__OBJECTIVES__:
A – Decide whether each statement agrees with the passage on the Agona family, answering yes or no and quoting the deciding words of the passage: (i) the Agona totem is the parrot; (ii) the stream that came to be called Subin was a large one; (iii) little is known about the family that settled at Nsaabaa.
B – Return the source records unchanged, beginning at the start of the entries and going on through the line with "point(324,132)".

The Agona family members are by nature very good businessmen because it is said that their ancestors had always controlled the gold and kola trade before arriving at Adanse. From Denkyera two brothers who were hunters left with their families to seek for a new settlement. One of the families found themselves at Nsaabaa and the other at Tafo in Kwaaman (later Kumase). Much is not known of the family that arrived at Nsaabaa. Those who settled at Tafo became the first settlers of modern Kumase. Nana Oti Akenten’s hunter who discovered Kwaaman actually on behalf of his chief bought the first piece of land for settlement from Agonaba Nana Adwoa Nkraa Awere. She and her people were living around the present location of the SAT building in Kumase and they were those who gave the name “Subin” to that small stream in Kumase. The river was small but very close to them and they used to say “nsuo yi ben” meaning the river is very close. This later change to become “Suben” and eventually “Subin”.
Because the Agona’s were the first settlers in Kumase the chief of Tafo still controls a large portion of the land in Kumase. After Kumase was burnt down it was the Tafohene who offered a piece of land for the new palace at Manhyia.
The patriarch of the agona family is Nana Boa Amposem l of Denkyera.
Their totem is the parrot and their symbolic quality is eloquence and perfect management.
If an Agona greets you their response is “Yaa Adome” or “Yaa Otwidamâ”.
Here are some of the major Akan Stools that are occupied by members of the Agona family:
- Benkumhene of Kumase
The Asakyiri Abusua or family, (Fantse Anonafo) people are also referred to as Amoakaadefuo.

Source records

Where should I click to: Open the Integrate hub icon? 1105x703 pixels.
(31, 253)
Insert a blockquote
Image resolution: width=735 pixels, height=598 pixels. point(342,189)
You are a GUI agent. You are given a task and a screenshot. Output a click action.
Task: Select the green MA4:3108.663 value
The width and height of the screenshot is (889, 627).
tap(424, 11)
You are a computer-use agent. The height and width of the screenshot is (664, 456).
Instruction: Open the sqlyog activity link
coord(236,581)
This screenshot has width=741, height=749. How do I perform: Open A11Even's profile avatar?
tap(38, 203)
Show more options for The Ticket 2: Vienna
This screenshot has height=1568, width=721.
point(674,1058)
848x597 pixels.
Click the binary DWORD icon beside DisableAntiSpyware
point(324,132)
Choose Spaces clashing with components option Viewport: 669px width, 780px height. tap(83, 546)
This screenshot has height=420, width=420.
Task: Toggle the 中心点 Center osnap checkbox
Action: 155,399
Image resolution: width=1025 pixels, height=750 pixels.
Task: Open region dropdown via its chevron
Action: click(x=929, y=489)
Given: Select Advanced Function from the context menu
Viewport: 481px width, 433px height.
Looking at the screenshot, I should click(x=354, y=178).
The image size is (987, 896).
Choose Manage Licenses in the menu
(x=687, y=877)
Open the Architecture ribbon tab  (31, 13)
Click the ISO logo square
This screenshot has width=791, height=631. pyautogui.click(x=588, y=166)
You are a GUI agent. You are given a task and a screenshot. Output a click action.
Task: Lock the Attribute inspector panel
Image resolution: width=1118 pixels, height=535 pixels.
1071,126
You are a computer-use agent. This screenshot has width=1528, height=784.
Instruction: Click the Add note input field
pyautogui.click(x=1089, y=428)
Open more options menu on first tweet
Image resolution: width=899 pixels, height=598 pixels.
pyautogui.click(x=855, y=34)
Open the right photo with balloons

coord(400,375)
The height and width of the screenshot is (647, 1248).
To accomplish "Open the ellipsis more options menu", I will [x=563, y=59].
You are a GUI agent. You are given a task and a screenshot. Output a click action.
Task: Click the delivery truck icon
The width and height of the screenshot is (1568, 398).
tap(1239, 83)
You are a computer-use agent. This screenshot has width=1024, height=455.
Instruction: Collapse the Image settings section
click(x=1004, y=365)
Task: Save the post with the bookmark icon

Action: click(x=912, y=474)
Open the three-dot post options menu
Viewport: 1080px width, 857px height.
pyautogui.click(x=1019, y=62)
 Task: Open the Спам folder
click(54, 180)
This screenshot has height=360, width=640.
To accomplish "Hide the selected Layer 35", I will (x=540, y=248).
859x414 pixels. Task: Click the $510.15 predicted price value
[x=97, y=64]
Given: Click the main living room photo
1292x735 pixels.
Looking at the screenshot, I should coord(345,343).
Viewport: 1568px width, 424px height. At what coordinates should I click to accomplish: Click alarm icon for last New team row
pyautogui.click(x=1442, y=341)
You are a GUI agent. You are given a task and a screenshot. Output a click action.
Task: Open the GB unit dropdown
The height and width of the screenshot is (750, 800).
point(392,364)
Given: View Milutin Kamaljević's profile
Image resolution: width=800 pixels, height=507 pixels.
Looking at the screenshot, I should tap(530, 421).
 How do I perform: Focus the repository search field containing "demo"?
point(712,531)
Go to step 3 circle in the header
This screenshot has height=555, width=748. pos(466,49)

__OUTPUTS IN ORDER__:
A –
(i) Yes: "Their totem is the parrot"
(ii) No: "The river was small but very close to them"
(iii) Yes: "Much is not known of the family that arrived at Nsaabaa."

B –
Where should I click to: Open the Integrate hub icon? 1105x703 pixels.
(31, 253)
Insert a blockquote
Image resolution: width=735 pixels, height=598 pixels. point(342,189)
You are a GUI agent. You are given a task and a screenshot. Output a click action.
Task: Select the green MA4:3108.663 value
The width and height of the screenshot is (889, 627).
tap(424, 11)
You are a computer-use agent. The height and width of the screenshot is (664, 456).
Instruction: Open the sqlyog activity link
coord(236,581)
This screenshot has width=741, height=749. How do I perform: Open A11Even's profile avatar?
tap(38, 203)
Show more options for The Ticket 2: Vienna
This screenshot has height=1568, width=721.
point(674,1058)
848x597 pixels.
Click the binary DWORD icon beside DisableAntiSpyware
point(324,132)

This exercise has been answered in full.